**TASK OBJECTIVE:**
Lines from the line with "Open the App Store icon" to the line with "Task: Delete Avast build dated 10:28:06" in the entries below, and only those, must be output exactly, with both ends included.
====
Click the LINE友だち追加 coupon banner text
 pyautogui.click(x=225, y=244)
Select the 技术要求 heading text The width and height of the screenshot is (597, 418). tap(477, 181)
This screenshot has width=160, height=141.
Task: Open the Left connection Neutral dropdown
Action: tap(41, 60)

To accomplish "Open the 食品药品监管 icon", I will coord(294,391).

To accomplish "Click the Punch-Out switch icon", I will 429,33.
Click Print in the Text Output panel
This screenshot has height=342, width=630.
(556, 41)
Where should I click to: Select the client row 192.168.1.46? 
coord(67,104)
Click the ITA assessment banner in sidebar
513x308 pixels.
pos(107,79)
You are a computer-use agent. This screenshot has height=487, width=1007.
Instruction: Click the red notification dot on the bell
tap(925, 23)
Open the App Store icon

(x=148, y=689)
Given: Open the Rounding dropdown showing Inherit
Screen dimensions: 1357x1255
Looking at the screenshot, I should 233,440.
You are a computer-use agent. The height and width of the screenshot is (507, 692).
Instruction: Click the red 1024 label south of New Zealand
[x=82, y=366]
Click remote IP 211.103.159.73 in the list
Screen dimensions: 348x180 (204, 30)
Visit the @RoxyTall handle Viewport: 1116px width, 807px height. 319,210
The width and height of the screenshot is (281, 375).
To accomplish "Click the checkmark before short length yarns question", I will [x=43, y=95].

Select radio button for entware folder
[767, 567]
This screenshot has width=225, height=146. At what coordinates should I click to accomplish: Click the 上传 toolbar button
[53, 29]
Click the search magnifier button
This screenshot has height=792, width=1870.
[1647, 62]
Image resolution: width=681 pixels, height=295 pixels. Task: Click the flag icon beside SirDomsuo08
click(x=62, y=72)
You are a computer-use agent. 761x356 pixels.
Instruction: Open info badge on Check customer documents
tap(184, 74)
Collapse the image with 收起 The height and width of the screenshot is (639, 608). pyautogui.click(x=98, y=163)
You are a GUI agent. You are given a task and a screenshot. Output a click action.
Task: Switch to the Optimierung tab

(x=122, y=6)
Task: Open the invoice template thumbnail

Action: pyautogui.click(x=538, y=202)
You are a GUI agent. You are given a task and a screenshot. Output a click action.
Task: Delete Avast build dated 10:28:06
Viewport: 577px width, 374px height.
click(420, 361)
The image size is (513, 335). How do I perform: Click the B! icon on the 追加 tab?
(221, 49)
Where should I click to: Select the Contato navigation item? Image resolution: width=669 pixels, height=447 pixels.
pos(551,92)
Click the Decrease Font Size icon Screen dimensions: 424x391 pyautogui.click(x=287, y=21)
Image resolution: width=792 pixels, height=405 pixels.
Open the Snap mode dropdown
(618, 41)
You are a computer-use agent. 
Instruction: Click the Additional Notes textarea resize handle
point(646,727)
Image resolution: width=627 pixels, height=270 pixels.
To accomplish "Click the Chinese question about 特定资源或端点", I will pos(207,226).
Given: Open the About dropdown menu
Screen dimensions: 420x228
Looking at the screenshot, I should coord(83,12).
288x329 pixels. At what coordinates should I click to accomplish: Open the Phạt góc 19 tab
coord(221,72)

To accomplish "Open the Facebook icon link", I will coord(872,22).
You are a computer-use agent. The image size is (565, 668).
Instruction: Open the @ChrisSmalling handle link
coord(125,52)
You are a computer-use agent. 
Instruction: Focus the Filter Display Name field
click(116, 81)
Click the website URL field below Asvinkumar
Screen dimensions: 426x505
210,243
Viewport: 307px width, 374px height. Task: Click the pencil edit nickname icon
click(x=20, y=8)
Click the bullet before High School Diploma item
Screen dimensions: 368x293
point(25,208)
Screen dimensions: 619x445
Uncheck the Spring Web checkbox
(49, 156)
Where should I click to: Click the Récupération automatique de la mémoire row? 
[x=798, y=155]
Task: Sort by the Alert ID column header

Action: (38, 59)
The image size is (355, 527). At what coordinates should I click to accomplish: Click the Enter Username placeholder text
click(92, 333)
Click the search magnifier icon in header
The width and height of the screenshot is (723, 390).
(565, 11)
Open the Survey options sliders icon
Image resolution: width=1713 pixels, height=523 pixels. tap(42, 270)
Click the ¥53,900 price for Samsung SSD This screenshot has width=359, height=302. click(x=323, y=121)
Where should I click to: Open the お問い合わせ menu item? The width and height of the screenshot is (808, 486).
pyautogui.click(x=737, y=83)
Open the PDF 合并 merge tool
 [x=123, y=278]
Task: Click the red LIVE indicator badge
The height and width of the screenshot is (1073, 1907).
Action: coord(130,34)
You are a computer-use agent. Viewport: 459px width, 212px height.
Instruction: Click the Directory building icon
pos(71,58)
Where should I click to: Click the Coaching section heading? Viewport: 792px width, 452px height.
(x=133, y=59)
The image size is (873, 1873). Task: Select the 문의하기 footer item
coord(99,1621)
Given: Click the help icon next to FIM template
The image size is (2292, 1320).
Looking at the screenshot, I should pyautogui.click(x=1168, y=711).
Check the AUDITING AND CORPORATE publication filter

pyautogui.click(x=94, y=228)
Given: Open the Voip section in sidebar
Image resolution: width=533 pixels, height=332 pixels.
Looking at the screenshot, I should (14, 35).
====
**SOLUTION TO THIS TASK:**
Open the App Store icon

(x=148, y=689)
Given: Open the Rounding dropdown showing Inherit
Screen dimensions: 1357x1255
Looking at the screenshot, I should 233,440.
You are a computer-use agent. The height and width of the screenshot is (507, 692).
Instruction: Click the red 1024 label south of New Zealand
[x=82, y=366]
Click remote IP 211.103.159.73 in the list
Screen dimensions: 348x180 (204, 30)
Visit the @RoxyTall handle Viewport: 1116px width, 807px height. 319,210
The width and height of the screenshot is (281, 375).
To accomplish "Click the checkmark before short length yarns question", I will [x=43, y=95].

Select radio button for entware folder
[767, 567]
This screenshot has width=225, height=146. At what coordinates should I click to accomplish: Click the 上传 toolbar button
[53, 29]
Click the search magnifier button
This screenshot has height=792, width=1870.
[1647, 62]
Image resolution: width=681 pixels, height=295 pixels. Task: Click the flag icon beside SirDomsuo08
click(x=62, y=72)
You are a computer-use agent. 761x356 pixels.
Instruction: Open info badge on Check customer documents
tap(184, 74)
Collapse the image with 收起 The height and width of the screenshot is (639, 608). pyautogui.click(x=98, y=163)
You are a GUI agent. You are given a task and a screenshot. Output a click action.
Task: Switch to the Optimierung tab

(x=122, y=6)
Task: Open the invoice template thumbnail

Action: pyautogui.click(x=538, y=202)
You are a GUI agent. You are given a task and a screenshot. Output a click action.
Task: Delete Avast build dated 10:28:06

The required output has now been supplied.